Ein praktisches Beispiel für den Einsatz von CRISPR ist die Arbeit von Simone Spuler, einer führenden Wissenschaftlerin am Max-Delbrück-Centrum (MDC). Ihr Schwerpunkt liegt auf erblichem Muskelschwund, insbesondere Muskeldystrophien, die durch Mutationen in verschiedenen Genen verursacht werden. Spulers Team entwickelt Verfahren zur Nutzung von mRNA als Genschere, die sich vielversprechend erweist. Anders als traditionelle DNA-Ansätze hat die mRNA die Fähigkeit, nach ein bis zwei Tagen abgebaut zu werden, wodurch Risiken der Integration in das Genom vermieden werden.
Obwohl die Forschung vielversprechende Ergebnisse liefert, stehen Wissenschaftler wie Spuler vor Herausforderungen bei der praktischen Anwendung, wie etwa der Transport der modifizierten RNA zu den Zielzellen. Aktuell planen sie klinische Studien zur Überprüfung dieser innovativen Therapien, auch wenn diese zunächst ohne direkten klinischen Nutzen für die Patienten durchgeführt werden.

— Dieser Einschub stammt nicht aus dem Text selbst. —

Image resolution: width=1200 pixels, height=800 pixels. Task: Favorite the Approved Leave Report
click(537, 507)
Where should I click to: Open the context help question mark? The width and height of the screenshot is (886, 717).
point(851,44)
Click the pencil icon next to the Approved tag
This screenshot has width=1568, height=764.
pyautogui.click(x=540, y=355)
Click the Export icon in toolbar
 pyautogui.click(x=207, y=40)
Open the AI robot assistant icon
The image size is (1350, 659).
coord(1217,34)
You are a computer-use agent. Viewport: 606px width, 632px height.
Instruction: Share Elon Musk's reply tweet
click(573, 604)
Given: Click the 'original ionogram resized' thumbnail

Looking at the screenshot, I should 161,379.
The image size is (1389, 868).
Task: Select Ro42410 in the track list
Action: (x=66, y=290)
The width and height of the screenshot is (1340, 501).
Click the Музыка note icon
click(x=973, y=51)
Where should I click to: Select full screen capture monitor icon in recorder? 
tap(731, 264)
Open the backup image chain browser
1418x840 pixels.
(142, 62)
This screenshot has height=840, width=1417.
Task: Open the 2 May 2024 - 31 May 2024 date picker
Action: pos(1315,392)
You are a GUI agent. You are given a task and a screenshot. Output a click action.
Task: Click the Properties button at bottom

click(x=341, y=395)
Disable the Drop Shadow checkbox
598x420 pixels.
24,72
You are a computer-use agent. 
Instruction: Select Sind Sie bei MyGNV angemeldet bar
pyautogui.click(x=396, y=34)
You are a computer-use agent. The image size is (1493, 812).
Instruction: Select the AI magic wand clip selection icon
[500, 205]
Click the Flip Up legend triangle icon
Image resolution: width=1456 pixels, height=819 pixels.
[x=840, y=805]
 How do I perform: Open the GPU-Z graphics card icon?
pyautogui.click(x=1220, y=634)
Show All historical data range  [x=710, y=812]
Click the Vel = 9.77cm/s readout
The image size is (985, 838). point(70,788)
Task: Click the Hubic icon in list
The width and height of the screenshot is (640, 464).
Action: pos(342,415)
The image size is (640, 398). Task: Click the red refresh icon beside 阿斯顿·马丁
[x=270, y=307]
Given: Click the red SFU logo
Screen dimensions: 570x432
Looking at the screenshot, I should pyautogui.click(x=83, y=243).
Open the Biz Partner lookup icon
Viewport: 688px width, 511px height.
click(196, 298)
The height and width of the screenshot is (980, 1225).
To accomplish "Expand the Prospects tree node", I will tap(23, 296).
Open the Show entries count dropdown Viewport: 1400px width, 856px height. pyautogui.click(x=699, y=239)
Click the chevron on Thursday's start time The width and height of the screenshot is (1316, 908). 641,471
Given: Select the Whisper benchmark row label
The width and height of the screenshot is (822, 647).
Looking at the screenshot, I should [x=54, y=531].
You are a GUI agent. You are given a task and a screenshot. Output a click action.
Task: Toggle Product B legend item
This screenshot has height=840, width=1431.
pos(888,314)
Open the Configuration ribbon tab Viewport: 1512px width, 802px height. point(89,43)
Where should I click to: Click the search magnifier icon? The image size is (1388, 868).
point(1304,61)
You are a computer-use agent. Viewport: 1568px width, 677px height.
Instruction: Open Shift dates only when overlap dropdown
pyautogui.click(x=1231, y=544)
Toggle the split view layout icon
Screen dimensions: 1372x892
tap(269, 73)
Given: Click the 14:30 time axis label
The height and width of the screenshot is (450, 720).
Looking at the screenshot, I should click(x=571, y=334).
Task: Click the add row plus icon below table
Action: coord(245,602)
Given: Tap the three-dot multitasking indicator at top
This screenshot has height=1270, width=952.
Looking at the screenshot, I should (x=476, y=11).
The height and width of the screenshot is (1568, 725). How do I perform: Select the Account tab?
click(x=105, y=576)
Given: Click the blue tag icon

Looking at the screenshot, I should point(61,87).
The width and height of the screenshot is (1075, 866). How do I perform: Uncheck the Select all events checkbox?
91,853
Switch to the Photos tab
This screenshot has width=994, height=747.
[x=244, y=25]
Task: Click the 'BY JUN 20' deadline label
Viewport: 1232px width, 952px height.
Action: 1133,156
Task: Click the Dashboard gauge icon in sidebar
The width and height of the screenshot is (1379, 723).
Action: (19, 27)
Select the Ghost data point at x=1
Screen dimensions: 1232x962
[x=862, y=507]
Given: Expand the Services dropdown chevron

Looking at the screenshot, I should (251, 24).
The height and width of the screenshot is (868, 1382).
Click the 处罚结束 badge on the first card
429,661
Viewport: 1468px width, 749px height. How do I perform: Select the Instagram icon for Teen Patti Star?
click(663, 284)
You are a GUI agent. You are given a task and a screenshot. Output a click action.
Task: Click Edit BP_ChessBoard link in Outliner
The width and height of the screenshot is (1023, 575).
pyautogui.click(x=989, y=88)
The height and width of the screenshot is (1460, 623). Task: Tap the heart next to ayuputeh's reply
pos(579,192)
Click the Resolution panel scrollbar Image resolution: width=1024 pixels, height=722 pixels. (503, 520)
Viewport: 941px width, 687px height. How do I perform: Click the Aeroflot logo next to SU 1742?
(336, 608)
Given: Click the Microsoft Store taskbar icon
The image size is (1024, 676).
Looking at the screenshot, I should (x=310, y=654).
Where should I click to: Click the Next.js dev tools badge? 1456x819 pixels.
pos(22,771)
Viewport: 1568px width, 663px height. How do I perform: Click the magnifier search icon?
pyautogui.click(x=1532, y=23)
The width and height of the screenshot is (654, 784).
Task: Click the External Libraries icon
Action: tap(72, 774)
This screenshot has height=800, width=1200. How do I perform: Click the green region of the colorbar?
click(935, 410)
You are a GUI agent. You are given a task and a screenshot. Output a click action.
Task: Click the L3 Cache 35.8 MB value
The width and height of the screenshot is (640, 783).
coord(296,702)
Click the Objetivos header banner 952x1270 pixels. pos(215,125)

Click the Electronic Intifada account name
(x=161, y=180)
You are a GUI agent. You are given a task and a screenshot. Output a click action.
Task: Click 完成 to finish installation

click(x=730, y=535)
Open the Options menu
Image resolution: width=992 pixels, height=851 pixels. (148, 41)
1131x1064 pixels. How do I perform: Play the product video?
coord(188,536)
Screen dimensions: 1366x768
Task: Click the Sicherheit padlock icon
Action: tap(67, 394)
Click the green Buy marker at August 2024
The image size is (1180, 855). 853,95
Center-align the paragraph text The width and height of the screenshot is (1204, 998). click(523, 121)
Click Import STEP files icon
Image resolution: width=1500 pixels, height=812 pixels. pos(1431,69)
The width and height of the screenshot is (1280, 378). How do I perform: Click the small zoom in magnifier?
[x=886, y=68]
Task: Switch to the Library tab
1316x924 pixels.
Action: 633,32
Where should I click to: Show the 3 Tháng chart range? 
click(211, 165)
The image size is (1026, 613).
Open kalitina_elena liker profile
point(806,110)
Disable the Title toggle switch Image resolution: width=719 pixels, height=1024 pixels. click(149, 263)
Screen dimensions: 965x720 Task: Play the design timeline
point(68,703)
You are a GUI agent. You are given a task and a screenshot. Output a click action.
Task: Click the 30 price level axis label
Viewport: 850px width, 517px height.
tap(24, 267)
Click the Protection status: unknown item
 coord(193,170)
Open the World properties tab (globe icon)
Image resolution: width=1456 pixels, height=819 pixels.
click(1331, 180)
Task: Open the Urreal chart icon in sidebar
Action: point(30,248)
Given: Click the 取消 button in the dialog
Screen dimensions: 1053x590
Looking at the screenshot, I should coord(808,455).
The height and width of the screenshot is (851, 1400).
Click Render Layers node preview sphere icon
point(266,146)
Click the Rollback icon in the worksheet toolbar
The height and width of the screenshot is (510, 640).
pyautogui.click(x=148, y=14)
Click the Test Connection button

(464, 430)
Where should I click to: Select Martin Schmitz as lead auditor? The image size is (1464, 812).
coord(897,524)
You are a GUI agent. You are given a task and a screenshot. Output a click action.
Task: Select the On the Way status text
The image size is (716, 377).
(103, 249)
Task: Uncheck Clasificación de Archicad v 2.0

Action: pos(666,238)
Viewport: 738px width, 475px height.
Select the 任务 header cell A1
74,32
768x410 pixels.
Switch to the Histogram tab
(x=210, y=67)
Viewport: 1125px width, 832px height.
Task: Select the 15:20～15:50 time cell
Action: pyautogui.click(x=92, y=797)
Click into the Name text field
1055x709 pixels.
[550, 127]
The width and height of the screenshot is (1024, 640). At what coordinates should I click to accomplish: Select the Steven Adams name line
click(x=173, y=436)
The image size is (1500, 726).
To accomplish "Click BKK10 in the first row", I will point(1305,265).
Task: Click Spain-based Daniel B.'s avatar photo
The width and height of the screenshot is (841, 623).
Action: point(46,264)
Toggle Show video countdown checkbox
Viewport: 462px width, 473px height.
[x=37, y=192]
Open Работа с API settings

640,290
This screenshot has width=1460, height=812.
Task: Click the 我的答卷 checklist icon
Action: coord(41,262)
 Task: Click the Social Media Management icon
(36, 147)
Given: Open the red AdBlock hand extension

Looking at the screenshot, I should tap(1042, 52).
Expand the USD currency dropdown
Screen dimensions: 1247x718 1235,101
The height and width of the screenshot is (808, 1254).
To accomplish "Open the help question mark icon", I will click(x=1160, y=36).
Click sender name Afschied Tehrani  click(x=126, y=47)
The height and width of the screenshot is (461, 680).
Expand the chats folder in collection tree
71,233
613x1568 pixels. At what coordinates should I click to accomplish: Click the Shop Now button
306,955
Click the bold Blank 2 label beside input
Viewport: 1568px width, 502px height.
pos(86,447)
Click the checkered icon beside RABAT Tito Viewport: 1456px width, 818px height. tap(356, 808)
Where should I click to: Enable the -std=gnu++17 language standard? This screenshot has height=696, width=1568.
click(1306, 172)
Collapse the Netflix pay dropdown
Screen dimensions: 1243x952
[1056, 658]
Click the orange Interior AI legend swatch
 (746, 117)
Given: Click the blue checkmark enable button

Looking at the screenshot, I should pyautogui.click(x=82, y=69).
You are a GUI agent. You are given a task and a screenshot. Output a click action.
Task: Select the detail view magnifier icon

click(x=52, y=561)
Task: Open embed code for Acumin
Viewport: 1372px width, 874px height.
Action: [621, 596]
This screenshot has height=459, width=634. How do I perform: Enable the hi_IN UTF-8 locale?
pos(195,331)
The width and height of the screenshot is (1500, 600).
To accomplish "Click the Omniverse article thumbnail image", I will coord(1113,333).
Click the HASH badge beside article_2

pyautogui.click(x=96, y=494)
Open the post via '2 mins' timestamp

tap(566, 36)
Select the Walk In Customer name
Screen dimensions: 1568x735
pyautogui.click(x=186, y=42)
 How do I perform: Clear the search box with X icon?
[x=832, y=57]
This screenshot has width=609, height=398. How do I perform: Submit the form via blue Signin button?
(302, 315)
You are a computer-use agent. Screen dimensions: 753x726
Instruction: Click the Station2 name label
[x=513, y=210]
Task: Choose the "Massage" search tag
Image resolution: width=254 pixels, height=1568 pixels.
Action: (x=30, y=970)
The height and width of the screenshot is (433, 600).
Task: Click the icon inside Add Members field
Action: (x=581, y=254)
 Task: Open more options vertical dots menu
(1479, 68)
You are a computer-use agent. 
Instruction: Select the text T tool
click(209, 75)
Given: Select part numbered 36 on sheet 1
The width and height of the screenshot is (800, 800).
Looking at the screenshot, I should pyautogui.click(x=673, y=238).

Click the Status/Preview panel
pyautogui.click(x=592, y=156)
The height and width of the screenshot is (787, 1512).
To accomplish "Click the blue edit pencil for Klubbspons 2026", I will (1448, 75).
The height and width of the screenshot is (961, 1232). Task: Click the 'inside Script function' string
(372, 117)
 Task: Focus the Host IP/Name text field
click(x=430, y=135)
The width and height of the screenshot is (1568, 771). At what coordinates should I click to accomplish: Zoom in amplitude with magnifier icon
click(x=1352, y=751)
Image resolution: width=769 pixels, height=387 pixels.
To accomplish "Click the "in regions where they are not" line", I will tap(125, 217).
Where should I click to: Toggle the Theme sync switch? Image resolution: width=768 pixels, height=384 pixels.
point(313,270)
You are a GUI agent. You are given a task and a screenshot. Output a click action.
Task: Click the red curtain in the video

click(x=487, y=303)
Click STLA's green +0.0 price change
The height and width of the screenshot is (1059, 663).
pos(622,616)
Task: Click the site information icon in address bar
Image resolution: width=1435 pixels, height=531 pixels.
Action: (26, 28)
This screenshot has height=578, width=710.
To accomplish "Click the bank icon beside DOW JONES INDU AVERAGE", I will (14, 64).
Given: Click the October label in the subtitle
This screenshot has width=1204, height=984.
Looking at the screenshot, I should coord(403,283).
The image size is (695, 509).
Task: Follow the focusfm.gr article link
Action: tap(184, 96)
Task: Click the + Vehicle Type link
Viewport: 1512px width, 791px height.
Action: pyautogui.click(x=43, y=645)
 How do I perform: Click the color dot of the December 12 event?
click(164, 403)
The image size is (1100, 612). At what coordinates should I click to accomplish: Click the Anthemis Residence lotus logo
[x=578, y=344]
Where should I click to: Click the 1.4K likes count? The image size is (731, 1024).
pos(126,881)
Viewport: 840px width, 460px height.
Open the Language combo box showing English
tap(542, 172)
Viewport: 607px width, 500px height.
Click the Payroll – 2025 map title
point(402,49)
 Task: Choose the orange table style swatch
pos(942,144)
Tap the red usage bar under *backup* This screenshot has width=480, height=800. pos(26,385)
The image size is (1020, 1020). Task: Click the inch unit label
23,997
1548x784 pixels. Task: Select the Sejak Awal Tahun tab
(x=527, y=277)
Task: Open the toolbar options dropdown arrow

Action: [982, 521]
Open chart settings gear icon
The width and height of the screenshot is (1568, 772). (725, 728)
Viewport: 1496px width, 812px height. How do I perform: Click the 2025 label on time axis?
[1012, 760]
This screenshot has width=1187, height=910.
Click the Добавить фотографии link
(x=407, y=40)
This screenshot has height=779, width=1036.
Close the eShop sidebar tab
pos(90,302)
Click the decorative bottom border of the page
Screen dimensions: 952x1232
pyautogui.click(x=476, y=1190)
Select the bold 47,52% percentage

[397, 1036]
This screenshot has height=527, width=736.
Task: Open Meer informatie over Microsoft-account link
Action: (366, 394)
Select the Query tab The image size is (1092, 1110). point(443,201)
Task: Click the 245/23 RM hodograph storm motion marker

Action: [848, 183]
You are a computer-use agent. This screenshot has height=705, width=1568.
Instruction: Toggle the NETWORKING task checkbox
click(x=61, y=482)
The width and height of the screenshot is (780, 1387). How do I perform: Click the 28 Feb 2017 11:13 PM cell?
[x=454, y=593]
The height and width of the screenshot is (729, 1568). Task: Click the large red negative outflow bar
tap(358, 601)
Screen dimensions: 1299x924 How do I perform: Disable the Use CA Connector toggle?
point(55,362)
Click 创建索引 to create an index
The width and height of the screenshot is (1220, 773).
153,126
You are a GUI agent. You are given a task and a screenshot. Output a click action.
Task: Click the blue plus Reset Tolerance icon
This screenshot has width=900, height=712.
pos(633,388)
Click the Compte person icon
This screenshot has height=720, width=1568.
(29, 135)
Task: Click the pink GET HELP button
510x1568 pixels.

Die interdisziplinäre Zusammenarbeit in der Grundlagenforschung wird als entscheidend erachtet, um weitere Fortschritte in der Medikamentenentwicklung zu erzielen. Zahlreiche Institutionen bemühen sich um die Integration der neuesten Technologien, wie der mRNA-Forschung, um so die Möglichkeiten in der Therapie von genetischen Erkrankungen grundlegend zu verbessern. Damit wird ein neues Kapitel in der Medizin aufgeschlagen, das viele Hoffnungen für die Zukunft weckt.